Wait for prices to go up
This is the crunch part of the plan. If prices don’t go up, the plan won’t work (unless you bought substantially below market in the first place).
I’ve heard it said that house prices double, on average, every seven to ten years. Looked at another way, average house prices in the UK have increased by 10-11% per annum since 1948.
However, there are some areas which have traditionally lagged behind these averages, or have even decreased in value. And other areas have beaten these averages hands down. Hence the north-south divide. This is why solid research pays premiums.
Dolf de Roos, the Australian property expert, in his excellent book, Real Estate Riches, advises buying in areas which have consistently beaten the averages on the basis that the chances are they will continue to do so. This is a neat theory, and is worth thinking about. But be careful when you buy. Traditionally London and the southeast have always outperformed the rest of the country. Predictions are that long term this will continue. However, at the moment house prices there are growing less fast, and in some areas even falling, than the north. So look at the long-term trends to get a full picture, short-term variations can be deceptive.
Also, don’t forget that averages hide the fact that growth is never constant – some years will be better and worse than others. This means in practice, and depending on when in the economic cycle you buy, the equity in your property might not have grown sufficiently in say, year five, for you to refinance it. All the growth might occur in year six.

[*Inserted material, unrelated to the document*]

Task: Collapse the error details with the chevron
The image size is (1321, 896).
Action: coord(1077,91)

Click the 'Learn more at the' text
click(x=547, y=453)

Dolf de Roos also suggests looking at long-term socio-economic trends when buying. In addition to looking for areas where increases beat the national averages, he also advocates looking for properties with an ageing population in mind i.e. properties
- in areas close to the sea
- which will appeal to retirees such as bungalows
To keep things simple, Robert Allen suggests buying a property every year for five years, or, if you need double the income, two properties a year every year for five years.
Of course, depending upon where you are in the economic cycle, it might be better to buy multiple properties one year, and none the next, depending upon available finance and what you think is going to happen to prices in subsequent years.